◆ **Work instruction**: Take the records below from their first line to the line with "Task: Click the 2022年 data point for 3月", and restate those lines word for word.

◆ **Records for the exercise**:
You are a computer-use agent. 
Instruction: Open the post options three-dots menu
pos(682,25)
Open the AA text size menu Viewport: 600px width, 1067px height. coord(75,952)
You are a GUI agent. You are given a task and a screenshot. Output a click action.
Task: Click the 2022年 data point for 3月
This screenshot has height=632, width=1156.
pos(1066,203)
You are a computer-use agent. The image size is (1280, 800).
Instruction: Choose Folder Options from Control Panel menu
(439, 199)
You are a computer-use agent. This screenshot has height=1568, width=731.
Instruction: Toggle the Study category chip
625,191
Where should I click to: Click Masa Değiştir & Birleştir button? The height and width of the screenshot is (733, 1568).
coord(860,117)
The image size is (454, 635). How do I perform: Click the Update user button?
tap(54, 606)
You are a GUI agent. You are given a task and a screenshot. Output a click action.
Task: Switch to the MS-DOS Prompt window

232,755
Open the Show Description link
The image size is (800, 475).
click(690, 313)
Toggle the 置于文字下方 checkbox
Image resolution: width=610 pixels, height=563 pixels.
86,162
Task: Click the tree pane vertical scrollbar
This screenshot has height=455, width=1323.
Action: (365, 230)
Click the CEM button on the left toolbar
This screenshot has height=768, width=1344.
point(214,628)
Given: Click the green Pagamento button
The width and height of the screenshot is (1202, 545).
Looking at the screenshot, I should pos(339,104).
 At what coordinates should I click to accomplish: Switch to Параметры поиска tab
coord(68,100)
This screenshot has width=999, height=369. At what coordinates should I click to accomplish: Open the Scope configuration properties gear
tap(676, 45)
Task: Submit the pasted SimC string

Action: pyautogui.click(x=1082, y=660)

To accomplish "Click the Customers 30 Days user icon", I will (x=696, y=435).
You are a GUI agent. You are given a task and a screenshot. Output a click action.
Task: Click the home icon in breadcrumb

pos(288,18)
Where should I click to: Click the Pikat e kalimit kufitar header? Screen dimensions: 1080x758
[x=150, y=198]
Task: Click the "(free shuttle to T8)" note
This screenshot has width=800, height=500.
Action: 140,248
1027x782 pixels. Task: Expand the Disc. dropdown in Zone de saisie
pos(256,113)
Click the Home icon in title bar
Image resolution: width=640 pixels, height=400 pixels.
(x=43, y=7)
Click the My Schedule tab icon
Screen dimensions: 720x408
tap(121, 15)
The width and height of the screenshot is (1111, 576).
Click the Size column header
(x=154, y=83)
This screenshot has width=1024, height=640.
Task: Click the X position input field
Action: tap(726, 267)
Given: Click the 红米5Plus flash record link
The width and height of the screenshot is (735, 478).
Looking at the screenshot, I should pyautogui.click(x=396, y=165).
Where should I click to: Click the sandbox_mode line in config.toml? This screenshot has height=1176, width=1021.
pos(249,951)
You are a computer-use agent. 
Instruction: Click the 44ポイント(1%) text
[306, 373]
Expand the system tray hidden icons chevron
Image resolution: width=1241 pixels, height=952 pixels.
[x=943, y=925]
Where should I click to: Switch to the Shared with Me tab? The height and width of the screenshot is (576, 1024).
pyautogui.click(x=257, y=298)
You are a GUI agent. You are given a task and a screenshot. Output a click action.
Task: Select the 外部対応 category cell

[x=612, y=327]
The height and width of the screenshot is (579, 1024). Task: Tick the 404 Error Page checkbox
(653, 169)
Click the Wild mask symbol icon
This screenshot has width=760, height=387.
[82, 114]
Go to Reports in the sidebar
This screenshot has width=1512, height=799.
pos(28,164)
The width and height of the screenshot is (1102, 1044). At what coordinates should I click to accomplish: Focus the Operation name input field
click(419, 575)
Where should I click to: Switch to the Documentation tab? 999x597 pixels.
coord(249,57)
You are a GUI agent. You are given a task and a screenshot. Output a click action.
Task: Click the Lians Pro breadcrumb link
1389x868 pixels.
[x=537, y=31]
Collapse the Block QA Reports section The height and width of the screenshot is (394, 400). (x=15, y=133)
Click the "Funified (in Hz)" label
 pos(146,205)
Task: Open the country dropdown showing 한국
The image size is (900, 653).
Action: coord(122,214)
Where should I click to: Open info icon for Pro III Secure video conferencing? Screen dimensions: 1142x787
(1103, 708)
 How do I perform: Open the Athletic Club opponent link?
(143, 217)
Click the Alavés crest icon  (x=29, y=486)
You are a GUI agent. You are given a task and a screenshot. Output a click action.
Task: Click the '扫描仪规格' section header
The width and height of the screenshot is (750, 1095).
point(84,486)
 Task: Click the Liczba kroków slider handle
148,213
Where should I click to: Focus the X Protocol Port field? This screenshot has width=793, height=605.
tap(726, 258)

◆ **Exercise answer**:
You are a computer-use agent. 
Instruction: Open the post options three-dots menu
pos(682,25)
Open the AA text size menu Viewport: 600px width, 1067px height. coord(75,952)
You are a GUI agent. You are given a task and a screenshot. Output a click action.
Task: Click the 2022年 data point for 3月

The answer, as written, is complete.